The first is that excessive executive salaries at Care New England, (CNE) the Massachusetts based management company that runs Women & Infants, are negatively impacting patient satisfaction. The second concern is about “travel nurses,” out-of-state temps, being hired over qualified local nurses.

Woman and Infants 183Regular readers may remember the travel nurses issue being raised back in June of last year. Travel nurses are temporary employees that allow hospital management to avoid new hires and promotion within the ranks. Travel nurses arrive from out-of-state and take most of their earnings out of state with them when they leave. Travel nurses miss out on the orientation regular staff receive, resulting in more mistakes for the regular staff to correct.
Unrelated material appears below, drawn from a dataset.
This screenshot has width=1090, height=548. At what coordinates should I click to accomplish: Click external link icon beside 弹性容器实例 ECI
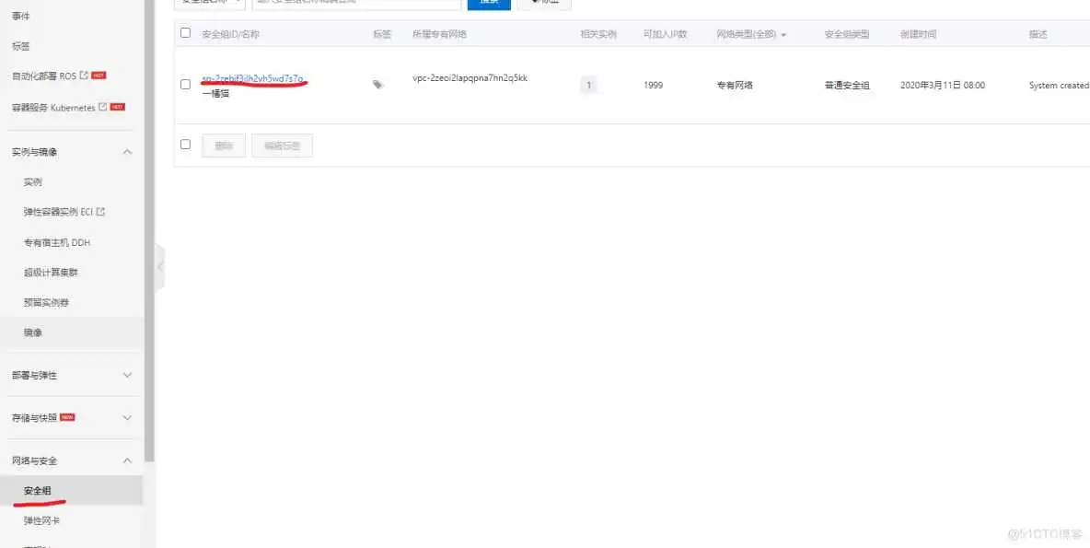pyautogui.click(x=101, y=211)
Patient satisfaction has been down since 2011, says 1199 SEIU citing Press Ganey, “an independent auditor that tracks patient satisfaction.” Perhaps not coincidentally 2011 is the near Care New England brought CEO Dennis Keefe on board. 1199 SEIU maintains that Keefe’s salary doubled after his first year and now tops $1 million. Meanwhile, funding for hospital staff and patient care is shrinking.

“These folks think that this is their personal piggy bank,” says Patrick Quinn, “management has embarked on a whole scheme of things to basically cut costs, reduce staffing, increase workloads and frankly, we’re sick of it.”

Care New England has not responded to a request for comment.